Tennessee Football Inc., the company that owns the Titans, filed the lawsuit Monday in Davidson County Chancery Court against both the university and Kiffin.


The lawsuit accuses Southern California and Kiffin of violating Pola’s contract that required him to have written permission to discuss a job with anyone other than the Titans.


Tennessee hired Pola as running backs coach in February only to lose him Saturday to Southern California as the Trojans’ new offensive coordinator and running backs coach.


“USC and Kiffin maliciously intended to—and did—induce Pola to breach the Pola contract,” the lawsuit charges.


“USC and Kiffin engaged in improper means in their procurement of the breach and were not legally justified in their actions. Kiffin and USC’s actions, through him, were part of a course and pattern of conduct fostered by Kiffin and USC to use improper methods and means to the direct harm and damage of parties to contracts ...”


The Titans declined to comment Monday beyond the lawsuit.


Titans coach Jeff Fisher, a Southern California alumnus, said Saturday that Kiffin neglected to make the customary courtesy phone call to let him and the NFL team know he was interested in hiring Pola.
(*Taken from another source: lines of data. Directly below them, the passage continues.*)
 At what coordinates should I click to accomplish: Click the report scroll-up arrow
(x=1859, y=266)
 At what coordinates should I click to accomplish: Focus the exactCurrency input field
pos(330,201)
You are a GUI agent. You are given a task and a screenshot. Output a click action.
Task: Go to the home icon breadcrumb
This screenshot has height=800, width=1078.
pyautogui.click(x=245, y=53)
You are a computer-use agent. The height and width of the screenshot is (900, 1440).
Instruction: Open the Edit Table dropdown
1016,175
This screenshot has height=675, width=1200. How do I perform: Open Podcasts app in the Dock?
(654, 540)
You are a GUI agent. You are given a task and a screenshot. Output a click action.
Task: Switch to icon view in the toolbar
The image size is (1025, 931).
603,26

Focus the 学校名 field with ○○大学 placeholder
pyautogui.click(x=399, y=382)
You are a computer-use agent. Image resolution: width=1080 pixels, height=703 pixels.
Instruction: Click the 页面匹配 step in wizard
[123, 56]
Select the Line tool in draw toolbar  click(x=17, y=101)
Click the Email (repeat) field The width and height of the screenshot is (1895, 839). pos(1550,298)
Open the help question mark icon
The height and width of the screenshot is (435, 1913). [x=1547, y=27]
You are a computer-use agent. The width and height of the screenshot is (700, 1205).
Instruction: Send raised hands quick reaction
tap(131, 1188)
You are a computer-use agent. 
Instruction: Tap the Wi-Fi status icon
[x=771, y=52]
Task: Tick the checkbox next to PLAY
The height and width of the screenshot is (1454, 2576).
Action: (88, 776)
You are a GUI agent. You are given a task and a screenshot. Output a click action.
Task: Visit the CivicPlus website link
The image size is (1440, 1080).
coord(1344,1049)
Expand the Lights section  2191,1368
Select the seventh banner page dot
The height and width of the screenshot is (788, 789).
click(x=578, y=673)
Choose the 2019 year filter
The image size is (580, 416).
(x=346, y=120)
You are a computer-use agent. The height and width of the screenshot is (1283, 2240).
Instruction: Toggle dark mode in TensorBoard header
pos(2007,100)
Fisher himself had hired Pola, letting go Earnest Byner to free up the spot on his coaching staff.


Pola’s contract ran at least to Feb. 14, 2011, with the NFL in the final year of its current labor agreement with the players.


The lawsuit lawsuit notes that written permission from the president and general counsel was needed because verbal “consent is inadequate.” The lawsuit also notes Southern California and Kiffin, through Pola, knew about his contract requirements.


“Pola was not given express written consent by Tennessee Football or the Commissioner of the NFL to entertain employment with any other entity,” the lawsuit argues.


The move left the Titans without a running backs coach one week before training camp opens, which the lawsuit argues disrupts planning, causes “potential loss of confidence by players” and the loss of salary and benefits already paid to Pola along with “future damage.”


The lawsuit is particularly harsh on Kiffin for what it calls intentional actions. Kiffin said he first spoke to Pola on Friday, and then called Fisher on Saturday after Pola called him back, apparently to accept the job.


Kiffin acknowledged in a statement that timing wasn’t perfect.


“I have spoken with Coach Fisher and he now has an accurate understanding of the timeline of events,” Kiffin said. “We realize the timing of this isn’t perfect for all parties, but this is a great opportunity and promotion for Kennedy.”


Fisher told The Tennessean newspaper he was very disappointed in Kiffin’s lack of professionalism. The lawsuit doesn’t hold back in criticizing Kiffin for “furtherance of a culture of violation and avoidance of respect for the sanctity of contract, which Kiffin similarly practices ...” in inducing Pola to breach his contract.


The lawsuit notes Kiffin “abruptly departed” his coaching job at the University of Tennessee in January after just 14 months, which angered Volunteers’ fans. Kiffin also lured four other Tennessee coaches to join him at Southern California, and the lawsuit also notes how Kiffin tried to hire Eric Bienemy away from NFL’s Vikings, forcing Minnesota to redo his contract to keep the assistant.


The lawsuit asks for a jury trial and punitive damages and attorneys fees.